Dazu kommt das Problem der Überalterung. Eisenerz sei die älteste Gemeinde in ganz Österreich, 40 Prozent der Bewohner seien über 60 Jahre alt, sagte Bürgermeister Gerhard Freiinger (SPÖ) am Freitag. Rund 600 leer stehende Wohnungen verstärken das Frustgefühl in Eisenerz, wo einst 4500 Menschen mit dem Erzabbau beschäftigt waren. Heute bietet der "Brotlaib" gerade noch knapp 200 Bediensteten Arbeit.

Die Konsequenz? Der Abbruch leerer Gebäude ist nicht nur eine wirtschaftliche, sondern auch eine psychologische Notwendigkeit. Die Ausstellungsgestalter fordern eine öffentliche Diskussion darüber, wie mit Schrumpfung umzugehen sei. Denn die ehrgeizigen Projekte, die Bergarbeitergemeinde in eine Tourismushochburg zu verwandeln, haben nur teilweise Erfolge verzeichnet. Bürgermeister Freiinger: "Nur mit Tourismus können wir es nicht schaffen."

Die Schau "Umbruch/Aufbruch" soll ein Nachdenken über "Stagnieren, Entwickeln und Wachsen" anregen und der Bevölkerung Mut machen, die Krisensituation zu bewältigen. Auf rund 500 Quadratmetern Ausstellungsfläche im Kammerhof-Museum werden die Besucher über den globale Strukturwandel informiert, wobei eine Welle im Eingangsbereich das Auf und Ab in der geschichtlichen Entwicklung von Kommunen symbolisiert.

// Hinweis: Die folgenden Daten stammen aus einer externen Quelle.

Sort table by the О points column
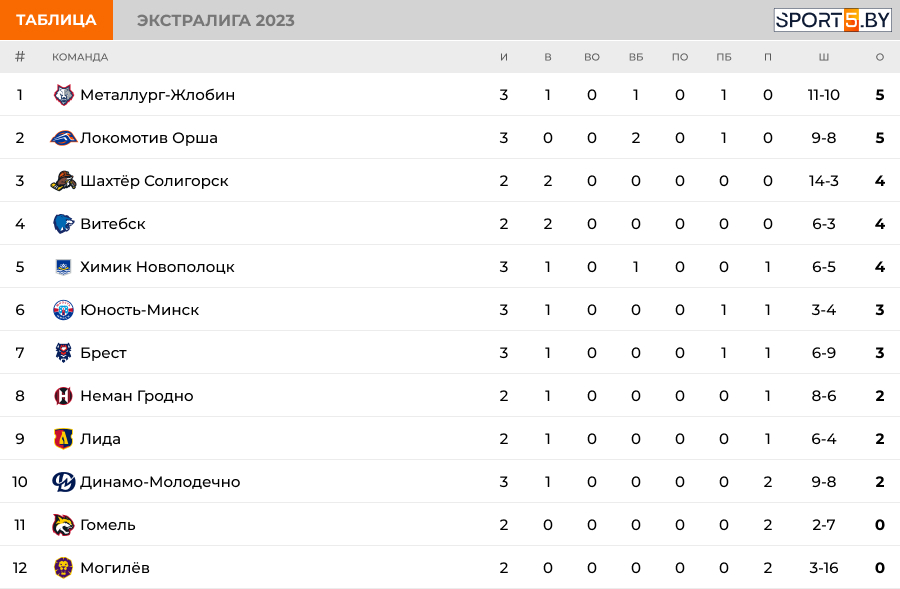The height and width of the screenshot is (589, 900). point(880,57)
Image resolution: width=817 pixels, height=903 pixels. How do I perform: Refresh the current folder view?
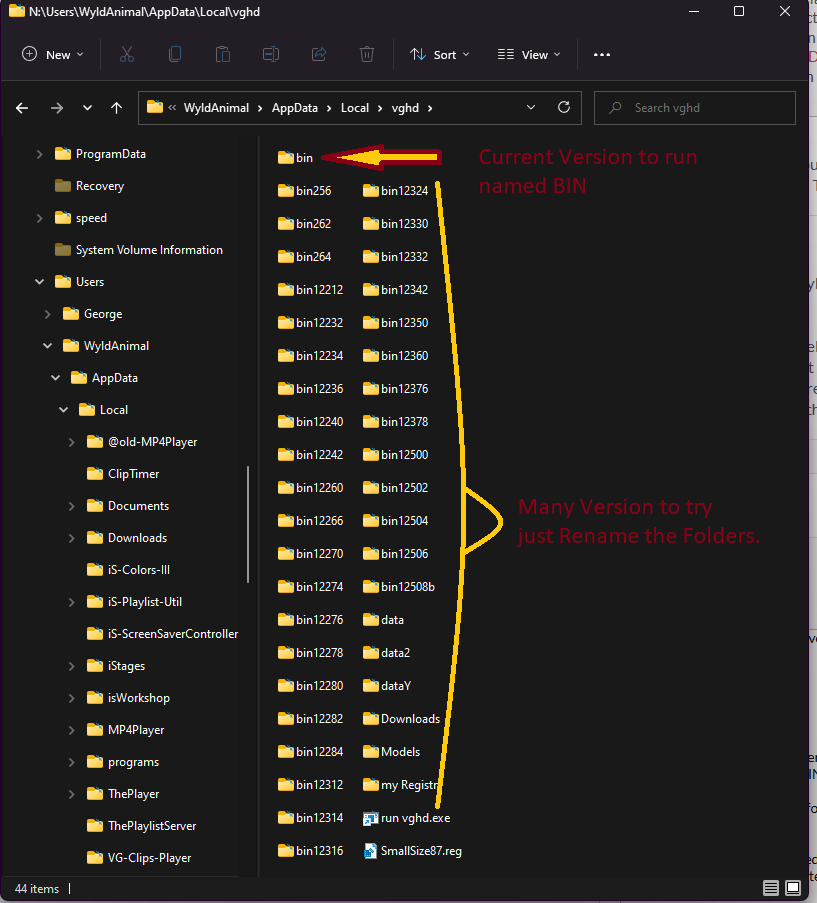pyautogui.click(x=564, y=108)
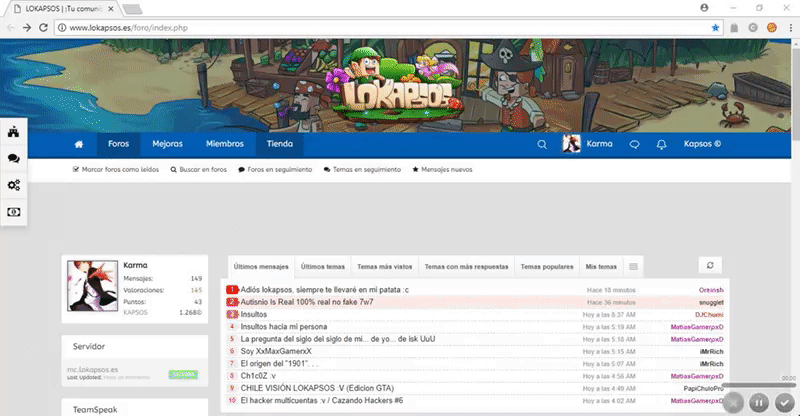Click the money bill icon in the left sidebar

14,212
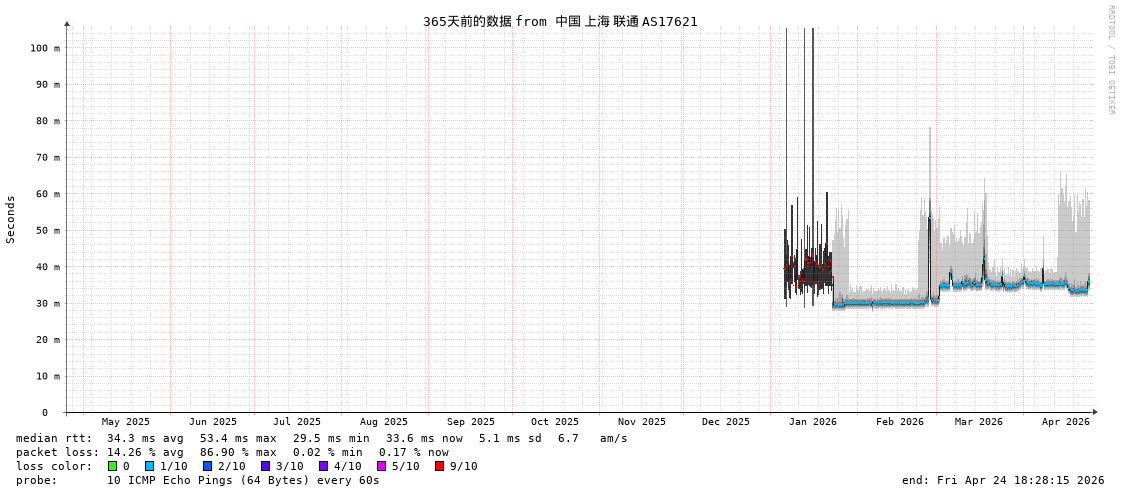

Am Ende der vom deutschen Projekt "Schrumpfende Städte" beeinflussten Ausstellung geht es um das Thema "Re-design Eisenerz". 2021 werden vermutlich 45 Prozent der Wohnungen in Eisenerz leer stehen. Internationale Experten machen sich in einem Wettbewerb über den Rückbau beziehungsweise die Nachnutzung Gedanken, die Ergebnisse werden als "Zukunftsvisionen" im November präsentiert. Fix ist schon jetzt: Rund 500 Wohnungen sollen eliminiert, weitere 700 umfunktioniert werden. "Es gilt, die Krise als Chance zu sehen, einen modellhaften Umbruch zu wagen", sagt Werner Nussmüller.